- Avrupa Birliği (AB) Konseyi Başkanı Charles Michel, başta Çin olmak üzere Birleşmiş Milletler (BM) Güvenlik Konseyi üyelerini, Rusya'yı Ukrayna'daki savaşı durdurmaya ikna etmeye davet etti.
BRÜKSEL (AA)
Michel, BM Güvenlik Konseyinde Arnavutluk Başbakanı Edi Rama başkanlığında düzenlenen üst düzey katılımlı oturumda konuştu.
"Ukrayna bir suç mahalidir. Fail tam da bu odada oturuyor. Sen kim olduğunu biliyorsun." diyerek Rusya'nın daimi temsilcisine seslenen Michel, "Kremlin eski Rus imparatorluğunu yeniden kurmayı hayal ediyor. Ukrayna'dan sonra sıra kimde olacak? (Rusya Devlet Başkanı Vladimir) Putin'in geçmişe dair hayalini tatmin etmek için sıradaki kim?" ifadelerini kullandı.
Michel, Rus diplomat dahil salondaki herkese hitap ettiğini belirterek, "Çocuğunuzun çalınmasına ve sınır dışı edilmesine dayanabilir misiniz? Ailesini, dilini, toprağını unutmak zorunda kalmasına dayanabilir misiniz?" sorularını yöneltti.
Rusya'nın "yeniden eğitim" diye adlandırdığı uygulamanın "kültürel soykırım girişimi" olduğunu savunan Michel, AB'nin, sonuna kadar Ukrayna ve halkının yanında yer alacağını yineledi.
Michel, BM Güvenlik Konseyi üyelerine çağrıda bulunarak, "Bu suça, bu saldırganlığa karşı biz ne yaptık?

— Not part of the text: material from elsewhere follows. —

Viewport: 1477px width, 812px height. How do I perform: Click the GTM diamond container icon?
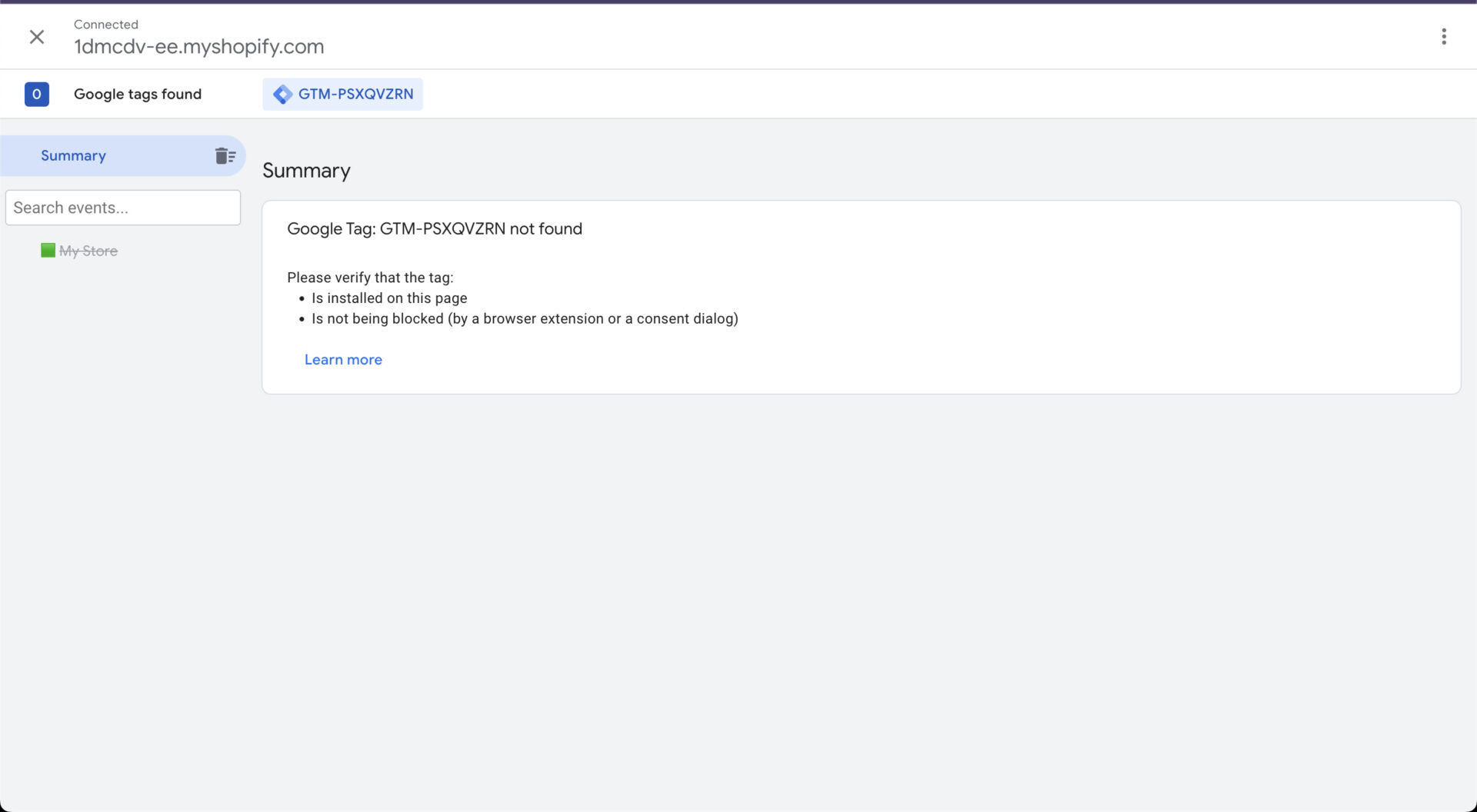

Daimi üyelerimizden biri komşusuna saldırınca biz ne yaptık?" dedi.
Özellikle Çin'e seslendiğini vurgulayan Michel, "Rusya'yı nükleer silah kullanımına karşı uyardınız. Bundan memnuniyet duyduk. Şimdi daha ileri gidelim. Rusya'yı pek çok kişinin canını acıtan bu cani savaşı sona erdirmeye ikna etmek için güçlerimizi birleştirelim." ifadelerini kullandı.

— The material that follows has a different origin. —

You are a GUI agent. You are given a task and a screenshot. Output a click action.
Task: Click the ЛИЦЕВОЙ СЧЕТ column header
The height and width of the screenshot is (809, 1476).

Rusya Daimi Temsilciliğinin sert itirazlarına rağmen oturumda BM Genel Sekreteri'nin ardından ilk sırada Ukrayna Devlet Başkanı Volodimir Zelenskiy söz almış, BM'de esasen veto yetkisinin yeniden düzenlenmesi gerektiğini belirterek, "Bugün BM'nin içinde bulunduğu kördüğümün nedeni, veto gücünün bir saldırgana verilmesinden kaynaklanıyor." demişti.
Rusya Dışişleri Bakanı Sergey Lavrov da Zelenskiy'nin konuşmasından sonra salona gelerek, Batı dünyasını Soğuk Savaş'tan sonra kendi çıkarları doğrultusunda insanlığın kaderini belirlemeye çalışmak ve küresel istikrarsızlık ile yeni gerginlik alanlarına neden olmakla suçlamıştı.